Mbot, doing his own shopping at The Phoenix Children’s Museum. Fortunately, he won’t be out on his own for many, many formative years.
Over the weekend, I read an article by author Matthew Salesses about revising, and how to know when a piece is done. In “Take the Horn Out of Your Mouth,” Salesses recommends that young writers submit to their best chances first (read: those with the lowest standards)–because once its out the door, they will keep revising and–quelle surprise (not his words)–it will get better.
He’s right. At least in my case.
A few days after I read the article, I faced a deadline for a local SCBWI (Society of Children’s Book Writers and Illustrators) conference registration. I filled out the forms, and then the manuscript evaluation forms, wrote the requisite checks, and confidently pulled “Magnolia Squeakyface and the Gloppy Bloppo” up on my screen to print two copies of the 780-word manuscript to include. I had not planned to revise it. It had been finished six weeks before.
I’d already sent it to eight carefully chosen agents, behind a carefully crafted query letter. I’d already gone through a months-long writing process: write, revise. Feel good. Let sit. Read aloud. Feel bad. Revise. Revise. Feel good. Let sit. Read aloud. Feel bad. Revise. Repeat. Etc., etc.
But rereading over the weekend, after a six-week roosting period and four polite rejections (I love how quickly agents respond these days), I found myself asking a few questions about my characters’ knowledge and motives. 1. How does the dad know what a gloppy bloppo is? 2. Why does Magnolia’s brother, Newton, call his baby sister “Squeakyface?” 3. And why does he play with her at the end, instead of try to kill her?
It turns out, the answer to all three questions can be answered in one question about my own motives: it was convenient.

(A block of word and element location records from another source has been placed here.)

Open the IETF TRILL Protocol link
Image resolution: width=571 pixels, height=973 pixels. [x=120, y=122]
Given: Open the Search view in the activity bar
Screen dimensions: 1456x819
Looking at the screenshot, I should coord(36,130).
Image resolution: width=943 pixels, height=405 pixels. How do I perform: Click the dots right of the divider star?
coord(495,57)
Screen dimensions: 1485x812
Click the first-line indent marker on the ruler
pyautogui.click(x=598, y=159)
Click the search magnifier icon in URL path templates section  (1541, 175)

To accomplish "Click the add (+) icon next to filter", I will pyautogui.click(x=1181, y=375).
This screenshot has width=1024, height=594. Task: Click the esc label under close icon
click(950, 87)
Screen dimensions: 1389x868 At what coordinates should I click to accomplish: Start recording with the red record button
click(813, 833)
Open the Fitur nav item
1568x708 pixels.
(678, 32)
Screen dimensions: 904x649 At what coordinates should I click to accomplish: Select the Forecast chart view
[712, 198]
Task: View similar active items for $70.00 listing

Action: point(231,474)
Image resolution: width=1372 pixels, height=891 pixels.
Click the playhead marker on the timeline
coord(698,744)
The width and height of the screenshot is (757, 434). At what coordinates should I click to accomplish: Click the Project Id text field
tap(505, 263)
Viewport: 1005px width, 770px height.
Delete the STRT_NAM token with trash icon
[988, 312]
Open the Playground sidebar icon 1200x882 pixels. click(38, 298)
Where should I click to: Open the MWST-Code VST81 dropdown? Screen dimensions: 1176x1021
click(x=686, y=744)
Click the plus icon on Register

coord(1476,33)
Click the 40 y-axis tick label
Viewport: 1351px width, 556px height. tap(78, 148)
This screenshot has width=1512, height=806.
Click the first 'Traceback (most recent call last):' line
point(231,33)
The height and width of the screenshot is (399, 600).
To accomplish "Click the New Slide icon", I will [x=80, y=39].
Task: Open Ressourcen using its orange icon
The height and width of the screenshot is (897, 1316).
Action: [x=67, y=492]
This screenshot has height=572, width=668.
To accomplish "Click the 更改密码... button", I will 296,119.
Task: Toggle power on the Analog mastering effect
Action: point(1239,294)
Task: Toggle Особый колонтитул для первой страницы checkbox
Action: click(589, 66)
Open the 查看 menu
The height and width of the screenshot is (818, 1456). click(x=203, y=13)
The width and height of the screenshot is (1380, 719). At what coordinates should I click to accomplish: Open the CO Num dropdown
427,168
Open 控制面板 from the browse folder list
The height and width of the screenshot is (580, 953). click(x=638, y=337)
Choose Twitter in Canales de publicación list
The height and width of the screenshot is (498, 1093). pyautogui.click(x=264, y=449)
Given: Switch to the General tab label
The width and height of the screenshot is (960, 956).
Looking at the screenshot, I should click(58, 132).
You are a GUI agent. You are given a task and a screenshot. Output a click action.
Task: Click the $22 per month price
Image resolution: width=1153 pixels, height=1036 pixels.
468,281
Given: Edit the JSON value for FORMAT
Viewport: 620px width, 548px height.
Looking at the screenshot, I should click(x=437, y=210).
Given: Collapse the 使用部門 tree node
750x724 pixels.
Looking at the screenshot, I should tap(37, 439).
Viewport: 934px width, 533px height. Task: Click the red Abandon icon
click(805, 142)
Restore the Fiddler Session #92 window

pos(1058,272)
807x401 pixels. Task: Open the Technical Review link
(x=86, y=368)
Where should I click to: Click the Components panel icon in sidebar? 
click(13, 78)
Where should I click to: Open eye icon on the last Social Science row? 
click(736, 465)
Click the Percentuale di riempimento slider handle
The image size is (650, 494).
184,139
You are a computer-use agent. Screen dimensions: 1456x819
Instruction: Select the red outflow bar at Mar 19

Don’t get me wrong: the story worked. I’d already run the manuscript not only by the bots, but by several writers/mothers/friends, and it had gotten thumbs-up all ’round. But it wasn’t perfect. There were these pesky small issues that kept it from being 100% believable, 100% satisfying. And so I attacked each issue one at a time, eliminating anything that was present mostly because it was convenient.
The process was like–as I’ve found fiction writing always is like for me–putting together a puzzle, but a puzzle in which I was simultaneously creating the pieces and fitting them together, consulting the picture on the top of the box, an image I could not quite see clearly even when squinting.
By the time I printed it out in the coffee shop on the day of the deadline, it had slimmed down by fifty words. It had lost the word “Squeakyface.” It had gained another fun-to-say nonsense word. The dad didn’t, in fact, know what a gloppy bloppo was, and Newton had more incentive to play with his baby sister instead of kill her. Assonance, alliteration, internal rhyme, and rhythm had risen–and I have found, in many rereadings of many picture book classics–that these characteristics contribute to the magnetic force of a story–the invisible, often unpin-downable reason a set of seven hundred words isn’t just entertaining, but unforgettable.
I sent it out the door on Monday, feeling that if it wasn’t perfect, it was at least one degree of magnitude better than it had been three days before.
Incidentally, the same day, I found myself talking with another mother who was lamenting the fact that she hadn’t had her oldest, now in high school, repeat kindergarten. Not for the scholastic performance factor, but for all the other ones.
“Can I have a do-over?” she asked, laughing, repeating the famous Billy Crystal line from City Slickers.
The answer, of course, is no.
That afternoon, after a long day of revising, actually mailing, and momming, I received an email from a writer friend, which included a ridiculously timely quote from Kurt Vonnegut:
Artists are people who say I can’t fix my country or my state or my city, or even my marriage. But by golly, I can make this square of canvas, or this eight and a half by eleven piece of paper, or this lump of clay or these twelve bars of music, exactly what they ought to be.
I’m still not sure Magnolia’s exactly what she ought to be. But I’m sure I’ll get a second chance to make her that way. And a third, and a fourth, and a fifth, if that’s what it takes. That’s one reason I love her and need her. Because I can’t revise my children once I’ve sent them out the door.